Last year my daughter, Kantra forced me to pick up my crown. For many nights, on my knees, helping my four-year-old get dressed for bed, at eye level she’d tell me, “I’m a Princess. Mommie is Mommie Queeen and you’re Daddy King.”
We could be in a grocery store aisle and out of her pocket she pulls rocks, rose pedals, acorns, and handfuls of sand. She got a bike for Christmas and a remote control car. In the last few weeks she started going through this phase of loosing her temper. It’s new. We’ll get through it. She wild, teaching me to breathe.
Keeping up with my family is as rewarding as it is confusing. I don’t know if I can live up too what they are challenging me to be. They keep doubt from dominating my peripheral. “I couldn’t have done it without you,” my wife Haruki tells me. She’s polite. I love you and Busy B.
2017 saw Kantra start her first year of preschool.
Haruki got a job promotion.
I got to interview and write about: producer Karriem Riggins, the rap duo The Young Giantz, rapper Koreatown Oddity, Mar Mar, The Faze, Gizzle, M.Sayyid of Anti-Pop Consortium, filmmaker Mtume Gant, and artist Tadashi Moriyama.
Got my first cover story, featuring photographer Lukasz Palka.
Went home, saw my folks.
Met Mega and Late of the podcast The Mega Late Show.
Did my first podcast with them
Started writing unfiltered ramblings on The Microscopic Giant.
Saw The Milky Way.
Kantra met the snow and loved it.
My ass slammed into a mountain, trying to snowboard.
At artist Ikeda Manabu’s retrospective show, paintings that I’ve always wanted to see stared back at me.
At the top of 2018 my parents got a new water heater.
They’re getting a new roof and fixing the water damage from Hurricane Irma.
Wifey just got a great review at work.
I’m getting an essay published.
I’m still married and still love my wife.
We’re going on our seventh year anniversary.
Martin Luther King’s birthday was this week, January 15th. He was the only King that I knew to celebrate. Letting popo whip yo ass to prove that they’re more of a danger to you, than you are to them… that’s a hard ass nigga.
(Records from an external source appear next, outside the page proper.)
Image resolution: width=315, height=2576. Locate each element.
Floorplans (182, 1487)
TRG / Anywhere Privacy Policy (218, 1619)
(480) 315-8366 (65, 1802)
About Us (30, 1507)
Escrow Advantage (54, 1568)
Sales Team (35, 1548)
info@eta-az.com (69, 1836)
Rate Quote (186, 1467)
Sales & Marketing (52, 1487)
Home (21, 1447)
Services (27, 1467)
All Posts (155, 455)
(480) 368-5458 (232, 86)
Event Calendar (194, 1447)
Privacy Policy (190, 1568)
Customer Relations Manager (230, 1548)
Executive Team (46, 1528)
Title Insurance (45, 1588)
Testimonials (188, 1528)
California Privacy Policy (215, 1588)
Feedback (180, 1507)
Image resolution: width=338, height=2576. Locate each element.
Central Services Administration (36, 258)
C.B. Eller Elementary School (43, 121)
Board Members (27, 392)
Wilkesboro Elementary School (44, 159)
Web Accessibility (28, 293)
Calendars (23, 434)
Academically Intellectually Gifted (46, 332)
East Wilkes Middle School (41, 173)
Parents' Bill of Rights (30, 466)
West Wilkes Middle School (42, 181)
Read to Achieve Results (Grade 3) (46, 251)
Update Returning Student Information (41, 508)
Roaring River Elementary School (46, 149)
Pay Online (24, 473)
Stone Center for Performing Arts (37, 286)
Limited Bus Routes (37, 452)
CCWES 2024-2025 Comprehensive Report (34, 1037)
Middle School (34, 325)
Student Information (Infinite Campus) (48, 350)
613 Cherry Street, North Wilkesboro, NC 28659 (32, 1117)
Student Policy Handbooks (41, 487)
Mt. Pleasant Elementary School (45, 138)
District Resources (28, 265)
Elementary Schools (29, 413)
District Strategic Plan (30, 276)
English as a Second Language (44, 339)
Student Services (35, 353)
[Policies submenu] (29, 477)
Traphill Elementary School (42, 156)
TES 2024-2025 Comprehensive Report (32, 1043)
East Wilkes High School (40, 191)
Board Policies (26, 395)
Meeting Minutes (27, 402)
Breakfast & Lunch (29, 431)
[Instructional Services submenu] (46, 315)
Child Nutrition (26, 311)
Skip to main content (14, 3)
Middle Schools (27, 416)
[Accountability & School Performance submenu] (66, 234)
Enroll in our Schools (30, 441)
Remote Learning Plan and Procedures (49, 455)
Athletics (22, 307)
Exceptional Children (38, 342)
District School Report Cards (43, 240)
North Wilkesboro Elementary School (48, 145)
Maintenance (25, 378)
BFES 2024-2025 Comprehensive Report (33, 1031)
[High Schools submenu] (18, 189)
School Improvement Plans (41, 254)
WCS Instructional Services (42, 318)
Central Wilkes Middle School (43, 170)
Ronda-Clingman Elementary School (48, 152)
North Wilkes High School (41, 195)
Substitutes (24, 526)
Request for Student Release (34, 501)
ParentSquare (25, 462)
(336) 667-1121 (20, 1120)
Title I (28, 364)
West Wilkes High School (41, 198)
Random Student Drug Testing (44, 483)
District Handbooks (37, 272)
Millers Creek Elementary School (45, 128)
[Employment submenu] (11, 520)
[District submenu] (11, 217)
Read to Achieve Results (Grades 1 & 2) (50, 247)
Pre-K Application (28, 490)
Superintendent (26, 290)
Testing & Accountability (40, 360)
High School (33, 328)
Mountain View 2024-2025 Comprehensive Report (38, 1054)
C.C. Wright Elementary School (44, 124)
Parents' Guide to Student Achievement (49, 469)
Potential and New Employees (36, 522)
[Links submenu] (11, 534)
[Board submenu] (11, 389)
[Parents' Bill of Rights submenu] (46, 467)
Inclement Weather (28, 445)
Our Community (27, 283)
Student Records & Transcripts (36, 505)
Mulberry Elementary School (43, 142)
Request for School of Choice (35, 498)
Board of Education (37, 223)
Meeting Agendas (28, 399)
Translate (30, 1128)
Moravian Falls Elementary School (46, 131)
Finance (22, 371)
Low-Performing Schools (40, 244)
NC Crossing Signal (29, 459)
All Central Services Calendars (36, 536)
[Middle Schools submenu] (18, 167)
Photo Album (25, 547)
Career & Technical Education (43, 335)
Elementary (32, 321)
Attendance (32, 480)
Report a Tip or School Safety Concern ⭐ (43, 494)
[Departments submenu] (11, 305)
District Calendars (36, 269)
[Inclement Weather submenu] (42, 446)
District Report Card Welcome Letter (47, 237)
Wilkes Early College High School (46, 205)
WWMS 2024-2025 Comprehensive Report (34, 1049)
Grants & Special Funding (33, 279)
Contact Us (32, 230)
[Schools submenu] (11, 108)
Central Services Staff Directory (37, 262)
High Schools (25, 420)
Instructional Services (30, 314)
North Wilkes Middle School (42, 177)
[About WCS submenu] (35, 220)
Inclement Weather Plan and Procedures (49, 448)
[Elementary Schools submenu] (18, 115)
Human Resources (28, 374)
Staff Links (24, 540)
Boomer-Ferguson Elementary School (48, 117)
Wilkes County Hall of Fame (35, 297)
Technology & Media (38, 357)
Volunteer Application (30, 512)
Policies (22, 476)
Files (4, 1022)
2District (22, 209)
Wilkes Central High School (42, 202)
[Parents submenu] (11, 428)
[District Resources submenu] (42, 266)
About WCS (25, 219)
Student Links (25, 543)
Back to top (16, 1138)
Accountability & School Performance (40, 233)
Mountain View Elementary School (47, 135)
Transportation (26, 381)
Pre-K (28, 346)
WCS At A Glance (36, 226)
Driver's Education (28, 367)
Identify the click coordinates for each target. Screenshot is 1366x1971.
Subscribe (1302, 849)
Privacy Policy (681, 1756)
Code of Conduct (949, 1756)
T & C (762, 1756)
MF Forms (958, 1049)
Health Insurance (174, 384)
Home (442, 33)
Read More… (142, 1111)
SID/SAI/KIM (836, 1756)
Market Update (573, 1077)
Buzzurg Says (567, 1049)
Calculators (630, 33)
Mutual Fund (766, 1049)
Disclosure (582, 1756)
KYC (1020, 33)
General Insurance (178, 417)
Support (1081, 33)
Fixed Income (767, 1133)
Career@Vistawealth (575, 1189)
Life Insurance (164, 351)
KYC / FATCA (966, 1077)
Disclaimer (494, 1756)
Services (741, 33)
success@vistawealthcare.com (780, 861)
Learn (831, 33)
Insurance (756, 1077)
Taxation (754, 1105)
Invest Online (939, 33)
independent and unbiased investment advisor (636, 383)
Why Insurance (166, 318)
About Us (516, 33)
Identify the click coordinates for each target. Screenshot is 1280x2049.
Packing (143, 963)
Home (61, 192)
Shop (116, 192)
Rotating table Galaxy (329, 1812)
Your dreams are a threat to their internal narrative. People project their failures onto those that are closest to them. They fear their reflection. To feel alive, they touch your crown, which is your hair. They want to be like you. Beyond the horizon, they are afraid of what thrives. You are the sun. When they look at you, you change color cause their eyes can’t penetrate your shine.
These are the things that I tell my daughter. I’m raising a black girl in Japan. She was born here. In America, if you born in America, you American. Here, you ain’t Japanese if you don’t look it. Don’t matter if you speak the language as well as Prime Minister Abe. You not like them. Japanese or not, bullying is a big problem.
“Why did you get so upset?” I ask Kantra. “Because Holly laughed at me,” she said. “People laugh at me all the time.” Her eyes shift. She starts to fidget as if to say, I don’t know what Daddy’s talking about. I just want to ride my bike and go to the playground. “Dare to be different,” I say, pointing a finger at her heart. Might sound uncool and cliché. Kantra’s grandma always made it resonate.
TMG was for storytelling and art worship. If I didn’t have my family I’d be an abandoned backpack full of journals. Some would think I was a bomb waiting to detonate. I am ill with this gift. There’s no alternative recourse for leaping into the darkness to find the ends of its facade.
My fisted heart pumps blue that turns red when it bleeds, marking the hole from which it leeks. Evolving into purple, its new hue is a symbol of adapting to living on the outside from within.
I am translucent, shapeless and swift like water, the closest thing the soul ever got to fully expressing the magnetic flow of its omnipotent power. I’m so everywhere I’m in front of your face like air. -Take a deep breath.